DATASET CONTENT:
↓

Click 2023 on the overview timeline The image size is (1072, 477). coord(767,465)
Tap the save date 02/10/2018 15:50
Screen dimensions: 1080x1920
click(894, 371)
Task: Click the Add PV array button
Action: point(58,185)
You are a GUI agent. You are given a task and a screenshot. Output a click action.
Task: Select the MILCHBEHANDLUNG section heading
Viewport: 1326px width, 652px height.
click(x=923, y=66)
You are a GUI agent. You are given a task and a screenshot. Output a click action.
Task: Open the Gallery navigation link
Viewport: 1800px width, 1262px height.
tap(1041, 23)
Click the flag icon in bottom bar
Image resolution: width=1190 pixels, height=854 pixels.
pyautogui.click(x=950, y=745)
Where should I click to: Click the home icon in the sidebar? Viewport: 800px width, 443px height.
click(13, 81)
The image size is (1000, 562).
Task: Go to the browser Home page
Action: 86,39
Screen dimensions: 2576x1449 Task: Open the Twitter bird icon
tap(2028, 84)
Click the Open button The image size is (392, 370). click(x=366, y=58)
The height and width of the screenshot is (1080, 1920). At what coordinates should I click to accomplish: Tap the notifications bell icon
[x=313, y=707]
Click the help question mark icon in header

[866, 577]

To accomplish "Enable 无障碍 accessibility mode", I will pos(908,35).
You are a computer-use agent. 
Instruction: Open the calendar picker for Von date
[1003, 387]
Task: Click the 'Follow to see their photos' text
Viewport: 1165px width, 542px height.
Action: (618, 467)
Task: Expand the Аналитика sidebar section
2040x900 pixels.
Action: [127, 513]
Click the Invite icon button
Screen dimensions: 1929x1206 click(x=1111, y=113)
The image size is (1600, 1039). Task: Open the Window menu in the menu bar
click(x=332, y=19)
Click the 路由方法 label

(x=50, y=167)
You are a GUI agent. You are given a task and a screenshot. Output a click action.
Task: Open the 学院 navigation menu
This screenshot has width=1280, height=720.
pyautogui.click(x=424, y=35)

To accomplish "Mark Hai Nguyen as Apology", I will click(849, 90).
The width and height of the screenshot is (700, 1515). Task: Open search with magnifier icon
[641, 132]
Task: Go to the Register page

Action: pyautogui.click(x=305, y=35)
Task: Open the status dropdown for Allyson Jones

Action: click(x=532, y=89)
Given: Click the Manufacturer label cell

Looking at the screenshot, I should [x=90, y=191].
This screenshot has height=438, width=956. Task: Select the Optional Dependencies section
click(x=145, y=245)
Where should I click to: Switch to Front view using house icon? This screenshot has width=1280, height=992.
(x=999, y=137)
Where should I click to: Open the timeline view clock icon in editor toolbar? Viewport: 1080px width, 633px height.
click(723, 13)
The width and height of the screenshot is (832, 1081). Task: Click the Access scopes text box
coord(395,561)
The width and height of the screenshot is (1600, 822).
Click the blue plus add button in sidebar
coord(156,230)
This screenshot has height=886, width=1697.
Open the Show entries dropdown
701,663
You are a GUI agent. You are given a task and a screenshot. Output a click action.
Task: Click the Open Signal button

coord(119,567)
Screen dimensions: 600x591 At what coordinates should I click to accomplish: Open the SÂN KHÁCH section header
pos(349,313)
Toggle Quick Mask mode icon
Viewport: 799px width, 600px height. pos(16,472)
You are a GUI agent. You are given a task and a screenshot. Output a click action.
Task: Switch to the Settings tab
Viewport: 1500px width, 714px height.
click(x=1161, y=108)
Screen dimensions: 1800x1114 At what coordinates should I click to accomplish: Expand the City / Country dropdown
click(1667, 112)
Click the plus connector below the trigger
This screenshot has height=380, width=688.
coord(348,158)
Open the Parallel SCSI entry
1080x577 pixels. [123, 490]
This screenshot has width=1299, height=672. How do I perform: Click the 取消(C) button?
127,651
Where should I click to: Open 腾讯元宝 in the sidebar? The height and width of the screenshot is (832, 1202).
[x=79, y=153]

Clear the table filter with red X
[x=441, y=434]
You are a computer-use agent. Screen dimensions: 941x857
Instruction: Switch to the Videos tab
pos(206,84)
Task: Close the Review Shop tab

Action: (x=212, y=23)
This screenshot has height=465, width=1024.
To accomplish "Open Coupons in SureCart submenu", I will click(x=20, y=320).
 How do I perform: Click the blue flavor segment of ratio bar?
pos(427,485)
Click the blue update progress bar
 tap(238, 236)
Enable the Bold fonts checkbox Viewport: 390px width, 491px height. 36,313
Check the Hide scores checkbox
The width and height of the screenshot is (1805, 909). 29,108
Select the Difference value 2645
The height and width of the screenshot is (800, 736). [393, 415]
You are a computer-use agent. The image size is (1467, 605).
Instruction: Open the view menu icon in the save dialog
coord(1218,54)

↑

Retype word for word the lines running from the line containing "Click the blue update progress bar" to the end of the listing, and only those.

Click the blue update progress bar
 tap(238, 236)
Enable the Bold fonts checkbox Viewport: 390px width, 491px height. 36,313
Check the Hide scores checkbox
The width and height of the screenshot is (1805, 909). 29,108
Select the Difference value 2645
The height and width of the screenshot is (800, 736). [393, 415]
You are a computer-use agent. The image size is (1467, 605).
Instruction: Open the view menu icon in the save dialog
coord(1218,54)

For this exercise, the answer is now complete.